What to serve with Dill Dip
This crowd pleaser dip pairs perfectly with so many different things! Here are a few ideas on how to use it:
- With vegetables such as carrots, celery, red pepper slices, cherry tomatoes, cucumber slices
- Use as a dipping sauce for potato chips, pita chips or crackers
- Serve alongside grilled meats
- As a spread for sandwiches
- Use it as a spread over your toasted burger buns (especially when serving a lamb burger)

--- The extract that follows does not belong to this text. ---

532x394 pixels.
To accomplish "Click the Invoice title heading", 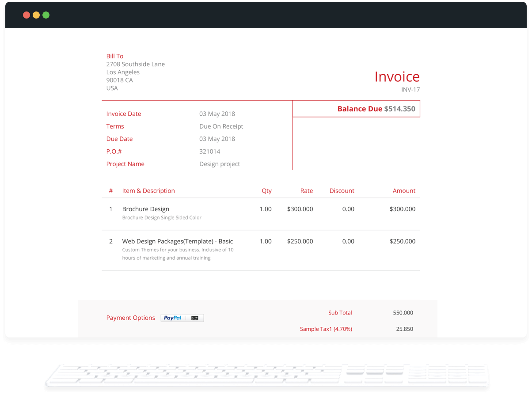I will pyautogui.click(x=397, y=77).
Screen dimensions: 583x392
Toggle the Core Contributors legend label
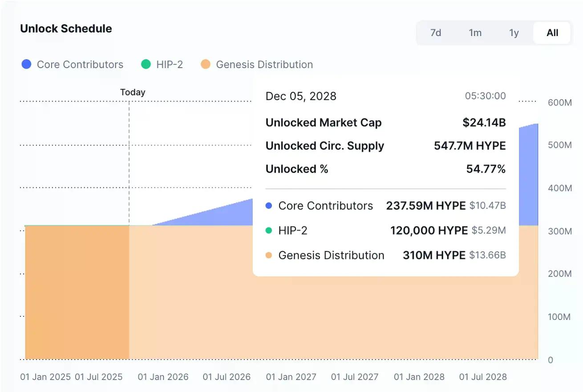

Can I make Dill Dip ahead of time?
Absolutely! One of the great things about this easy dill dip recipe is that you can make it ahead and store it in the refrigerator
How to Store Dill Dip /
How long is Dill Dip good for?
Cover and refrigerate! When preparing to refrigerate dill dip, make sure to cover your serving bowl tightly with plastic wrap so that the dip doesn’t dry out. Or you can use any kind of airtight container. It will last up to four days stored like this. Be sure to stir it before serving, as the flavors may settle into layers over time.
Can I Freeze Dill Dip?
No. Unfortunately, since dill dip is dairy it will not thaw very well. The dill dip would lose flavor and lose its appetizing smooth texture and become chunky when thawed after being frozen.
- 1 cup mayonnaise
- 1 cup sour cream
- 1 tsp dried parsley flakes
- 1 tbsp dried onion flakes
- 1/4 tsp onion powder
- 1 ½ tbsp dried dill weed
- 1 tsp seasoning salt
- 1/2 tsp sugar
- Combine all ingredients together and chill for at least 1 hour before serving. For best results chill overnight.
- Serve as a dip with chips or with veggies. 😀
If you'd like to make a lighter version of this, you can substitute the mayonnaise for some plain flavoured Greek Yogurt.